Die Forscher überprüften auch andere Hypothesen: Meiden Frauen vielleicht Fächer, in denen sie gezwungen sind, besonders viel Zeit auf dem Campus zu verbringen? Oder können sie sich in Bereichen mit sehr scharfer Selektion nicht durchsetzen? Oder bevorzugen sie Fächer, in denen es weniger auf systematisches Denken als auf empathisches Vorgehen anzukommen scheint? Doch diese drei Hypothesen bestätigten sich nicht. Frauen werden von langen Arbeitsstunden nicht dramatisch abgeschreckt. Und besonders selektive Studiengänge weisen nicht niedrigere, sondern eher höhere Frauenanteile auf. Auch konnten die Forscher nicht feststellen, dass die analytischen Ansprüche bestimmter Fächer Frauen abschrecken.

Auch Afroamerikaner werden mit dem Stereotyp belegt

Ihre These, wonach die Forderung nach Brillanz bestimmter Fächer das „gender gap“ maßgeblich erzeugt, untermauern sie mit einem Blick auf die Anteile von Afroamerikanern in den jeweiligen Disziplinen: „Wie Frauen werden Afroamerikaner mit dem Stereotyp belegt, sie würden keine angeborene geistige Begabung besitzen“, schreiben sie. Tatsächlich seien auch Afroamerikaner – anders als asiatische Amerikaner – in den Disziplinen besonders unterrepräsentiert, in denen davon ausgegangen wird, Begabung sei für den Erfolg im Fach entscheidend, vor allem in Philosophie und Mathematik. Weit häufiger forschen Afroamerikaner dort, wo auch mehr Frauen anzutreffen sind, in Pädagogik und Psychologie.
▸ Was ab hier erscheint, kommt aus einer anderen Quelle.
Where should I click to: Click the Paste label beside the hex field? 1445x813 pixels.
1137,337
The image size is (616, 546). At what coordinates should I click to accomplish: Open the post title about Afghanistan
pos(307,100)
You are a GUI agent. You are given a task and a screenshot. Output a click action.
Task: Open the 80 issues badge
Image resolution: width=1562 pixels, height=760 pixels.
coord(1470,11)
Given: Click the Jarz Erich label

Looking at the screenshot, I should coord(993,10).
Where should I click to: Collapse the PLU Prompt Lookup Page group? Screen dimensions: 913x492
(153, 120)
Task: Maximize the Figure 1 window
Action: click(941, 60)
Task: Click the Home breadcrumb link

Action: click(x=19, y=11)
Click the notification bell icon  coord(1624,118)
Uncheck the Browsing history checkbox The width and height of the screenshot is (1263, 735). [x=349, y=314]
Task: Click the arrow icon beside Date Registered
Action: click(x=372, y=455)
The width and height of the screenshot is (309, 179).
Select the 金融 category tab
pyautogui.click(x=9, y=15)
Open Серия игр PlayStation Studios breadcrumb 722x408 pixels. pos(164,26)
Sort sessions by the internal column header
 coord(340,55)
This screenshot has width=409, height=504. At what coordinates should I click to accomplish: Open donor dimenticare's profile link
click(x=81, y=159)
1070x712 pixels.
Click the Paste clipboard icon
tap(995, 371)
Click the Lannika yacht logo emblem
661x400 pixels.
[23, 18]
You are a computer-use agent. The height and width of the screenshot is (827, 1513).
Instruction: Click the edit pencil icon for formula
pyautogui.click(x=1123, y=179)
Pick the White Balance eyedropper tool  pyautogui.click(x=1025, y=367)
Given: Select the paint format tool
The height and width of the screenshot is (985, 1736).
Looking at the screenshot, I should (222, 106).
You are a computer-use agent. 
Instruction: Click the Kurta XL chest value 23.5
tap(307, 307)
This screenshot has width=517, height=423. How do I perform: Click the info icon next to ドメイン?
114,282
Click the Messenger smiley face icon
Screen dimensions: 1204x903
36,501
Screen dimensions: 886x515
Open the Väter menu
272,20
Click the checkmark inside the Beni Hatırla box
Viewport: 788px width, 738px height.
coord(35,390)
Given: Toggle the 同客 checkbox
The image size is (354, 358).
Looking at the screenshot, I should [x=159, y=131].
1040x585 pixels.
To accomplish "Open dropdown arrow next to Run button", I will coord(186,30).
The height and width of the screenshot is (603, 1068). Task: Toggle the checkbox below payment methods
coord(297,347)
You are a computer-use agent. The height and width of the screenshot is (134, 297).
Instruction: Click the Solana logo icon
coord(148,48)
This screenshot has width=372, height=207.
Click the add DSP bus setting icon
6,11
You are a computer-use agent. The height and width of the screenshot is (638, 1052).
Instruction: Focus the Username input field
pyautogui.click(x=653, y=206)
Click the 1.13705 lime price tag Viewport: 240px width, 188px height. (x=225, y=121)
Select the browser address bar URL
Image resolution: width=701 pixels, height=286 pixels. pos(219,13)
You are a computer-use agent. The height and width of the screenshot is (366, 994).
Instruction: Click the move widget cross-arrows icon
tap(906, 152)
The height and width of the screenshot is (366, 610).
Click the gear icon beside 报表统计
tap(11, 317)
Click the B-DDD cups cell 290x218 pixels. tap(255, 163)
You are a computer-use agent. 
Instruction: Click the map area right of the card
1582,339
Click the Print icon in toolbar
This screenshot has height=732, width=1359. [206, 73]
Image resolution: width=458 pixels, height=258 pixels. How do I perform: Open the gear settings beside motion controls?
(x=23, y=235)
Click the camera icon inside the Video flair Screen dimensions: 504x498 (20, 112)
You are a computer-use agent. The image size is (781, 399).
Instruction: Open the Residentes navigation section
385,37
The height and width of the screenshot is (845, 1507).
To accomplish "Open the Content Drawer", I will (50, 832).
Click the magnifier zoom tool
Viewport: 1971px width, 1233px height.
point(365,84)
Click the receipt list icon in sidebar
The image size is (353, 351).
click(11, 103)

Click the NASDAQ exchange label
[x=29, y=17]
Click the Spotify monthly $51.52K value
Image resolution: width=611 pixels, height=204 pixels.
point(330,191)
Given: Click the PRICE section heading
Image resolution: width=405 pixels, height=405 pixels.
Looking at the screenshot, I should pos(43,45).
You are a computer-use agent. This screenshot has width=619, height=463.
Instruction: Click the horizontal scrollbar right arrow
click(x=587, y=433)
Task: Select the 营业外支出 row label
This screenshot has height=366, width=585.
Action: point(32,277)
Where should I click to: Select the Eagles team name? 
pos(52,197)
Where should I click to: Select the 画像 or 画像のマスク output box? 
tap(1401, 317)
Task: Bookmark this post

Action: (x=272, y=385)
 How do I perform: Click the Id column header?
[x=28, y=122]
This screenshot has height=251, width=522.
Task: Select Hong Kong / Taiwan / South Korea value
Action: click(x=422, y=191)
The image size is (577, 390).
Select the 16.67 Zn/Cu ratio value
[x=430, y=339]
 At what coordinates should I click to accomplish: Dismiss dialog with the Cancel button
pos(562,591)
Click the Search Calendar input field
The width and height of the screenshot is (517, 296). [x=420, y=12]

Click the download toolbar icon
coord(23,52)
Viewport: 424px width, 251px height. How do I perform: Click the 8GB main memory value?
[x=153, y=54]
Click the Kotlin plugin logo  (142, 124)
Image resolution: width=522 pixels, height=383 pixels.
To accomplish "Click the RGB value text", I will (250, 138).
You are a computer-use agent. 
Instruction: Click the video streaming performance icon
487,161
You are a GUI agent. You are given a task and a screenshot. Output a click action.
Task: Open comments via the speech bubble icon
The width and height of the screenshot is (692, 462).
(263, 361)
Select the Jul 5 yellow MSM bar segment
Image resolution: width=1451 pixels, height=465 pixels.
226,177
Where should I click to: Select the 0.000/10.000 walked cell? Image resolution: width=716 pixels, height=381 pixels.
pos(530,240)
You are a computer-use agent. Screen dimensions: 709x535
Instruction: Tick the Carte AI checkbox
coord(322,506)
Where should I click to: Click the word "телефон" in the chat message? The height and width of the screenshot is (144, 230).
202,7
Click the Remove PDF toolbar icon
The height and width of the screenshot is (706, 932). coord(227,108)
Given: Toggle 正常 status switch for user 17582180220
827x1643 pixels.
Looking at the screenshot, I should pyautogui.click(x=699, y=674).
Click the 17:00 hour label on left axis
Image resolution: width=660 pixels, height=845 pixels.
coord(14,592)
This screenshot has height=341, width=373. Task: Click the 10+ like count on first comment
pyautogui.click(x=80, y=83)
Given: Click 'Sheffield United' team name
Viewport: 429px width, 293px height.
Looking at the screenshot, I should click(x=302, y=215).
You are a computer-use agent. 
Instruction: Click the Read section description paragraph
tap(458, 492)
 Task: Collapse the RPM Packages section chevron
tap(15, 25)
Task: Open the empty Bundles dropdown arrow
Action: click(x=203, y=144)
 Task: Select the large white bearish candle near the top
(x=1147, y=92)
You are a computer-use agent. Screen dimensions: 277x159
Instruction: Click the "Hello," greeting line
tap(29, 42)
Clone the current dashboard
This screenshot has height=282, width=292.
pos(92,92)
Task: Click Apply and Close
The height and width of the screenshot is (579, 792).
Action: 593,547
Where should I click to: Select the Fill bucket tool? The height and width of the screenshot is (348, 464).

Gibt es vielleicht wirklich Fächer, in denen es in der Spitzenforschung auf „natürliche Brillanz“ ankommt?, fragen die Forscher. Darüber könnten ihre Daten nichts sagen, erklären sie. Doch selbst wenn die Ansicht einer Fachkultur über die Bedeutung von Brillanz zu einem gewissen Grad zutreffen würde: Angehörige von Gruppen, denen diese Art von Brillanz abgesprochen wird, würden davon entmutigt (die Forscher gehen mit Blick auf andere Studien nicht davon aus, dass Frauen und Afroamerikaner tatsächlich weniger von Natur aus für Mathematik oder Philosophie begabt sind).

Neben Brillanz führt auch Anstrengung zum wissenschaftlichen Erfolg

Forschungsbereiche, die ihre Diversität verbessern wollen, sollten darum die Bedeutung von Anstrengung für den wissenschaftlichen Erfolg unterstreichen. „Wir sagen nicht, dass Brillanz nicht hilfreich in einer wissenschaftlichen Karriere ist“, erklären Leslie und Cimpian. „Aber offenbar kann es sich auf Studentinnen und Studenten unterschiedlich auswirken, wenn das betont wird.“

Die Forscher kündigen weitere Forschungen auf dem Gebiet an. Auf Deutschland sind die Ergebnisse nicht ohne Weiteres zu übertragen. Es ist aber durchaus denkbar, dass auch hier der Brillanz-Gedanke Frauen von bestimmten Fächern fernhält – und so Wirtschaft und Wissenschaft um dringend benötigte Talente bringt.